**Descrizione del compito**
Nel testo sul Servizio di Difesa Nazionale, quale legge viene citata per l'alternanza scuola-lavoro?

**Estratto fornito**
L’ipotizzato SDN non potrebbe essere assolutamente assimilato al precedente servizio militare obbligatorio: deve piuttosto essere visto (e conseguentemente veicolato) come un’occasione di avviamento professionale che, attraverso specifici incentivi e agevolazioni, favorisca l’inserimento nel mondo del lavoro, pubblico e privato, mediante l’attribuzione di un titolo di preferenza (es. un punteggio incrementale in un concorso pubblico). Il Servizio di Difesa Nazionale non dovrebbe, inoltre, essere posto in contrapposizione/sostituzione alle Forze Armate basate su personale professionista, che continuerà ad assolvere i compiti istituzionali attualmente previsti: i nostri soldati volontari sono, infatti, la risorsa più importante! I militari professionisti potranno invece essere sostituti nelle attività in Patria meno specialistiche, come quelle di concorso in occasione di eventi naturali (rimozione macerie, riempimento sacchetti a terra, ecc.) o problemi urbani (rimozione immondizie, vigilanza nella “terra dei fuochi”, ecc.), e dedicarsi esclusivamente ai compiti tipici di una qualsiasi Forza Armata: prepararsi per difendere il proprio Paese e per tutelare gli interessi nazionali con l’uso legittimo delle armi!
L’addestramento dovrebbe essere svolto in ambito regionale/provinciale, sotto direzione militare, con il concorso delle Associazioni Combattentistiche e d’Arma, articolato su tre momenti: un primo periodo di 15 giorni, senza vincoli di alloggio in strutture specifiche, per l’indottrinamento iniziale; un secondo di 15 giorni, con l’obbligo di alloggio, per favorire la coesione dei ragazzi; un terzo periodo, di alcuni mesi, per l’impiego a seconda delle esigenze. I primi due periodi dovrebbero essere previsti al termine del 3° e 4° anno di scuola media superiore all’inizio delle vacanze estive, nell’ambito dell’alternanza scuola-lavoro (legge n. 107 del 2015), mentre l’impiego vero e proprio dovrebbe avvenire dopo il 5° anno. La formazione, inoltre, potrebbe essere implementata attraverso richiami brevi e scaglionati nel tempo (anche nei fine settimana) per non incidere sulla vita dei giovani.

**Righe fornite**
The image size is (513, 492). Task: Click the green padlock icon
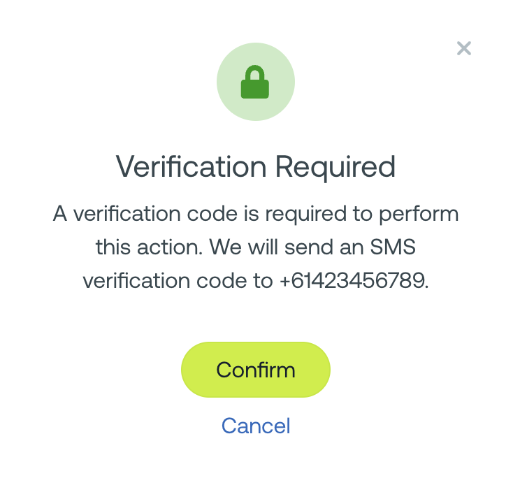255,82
--
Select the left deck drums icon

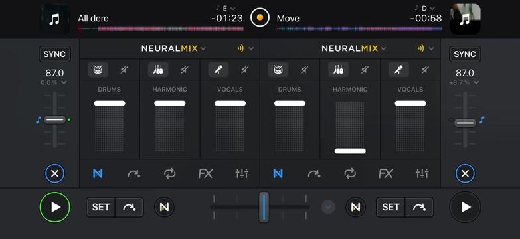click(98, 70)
==
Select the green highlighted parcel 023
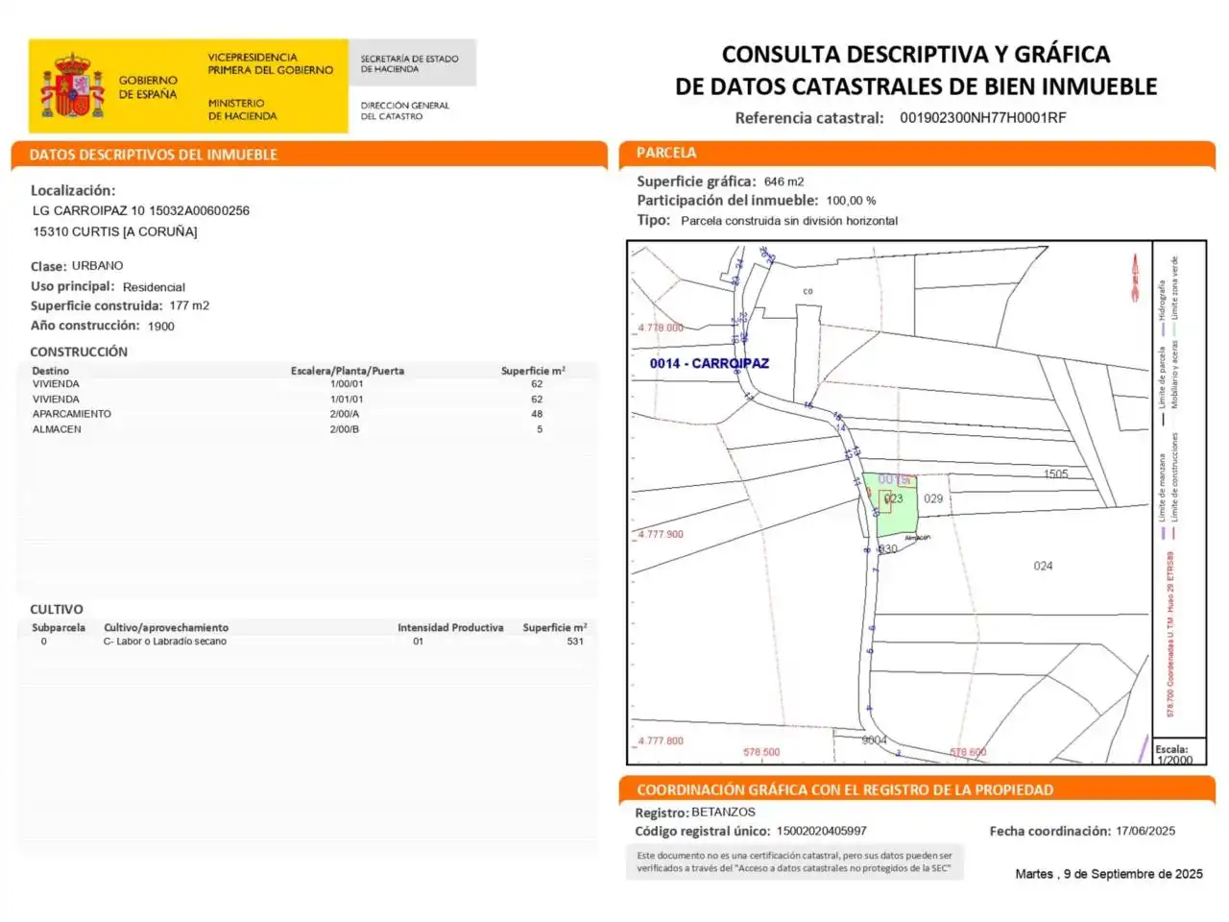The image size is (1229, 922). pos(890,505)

**Risposta scritta**
La legge n. 107 del 2015.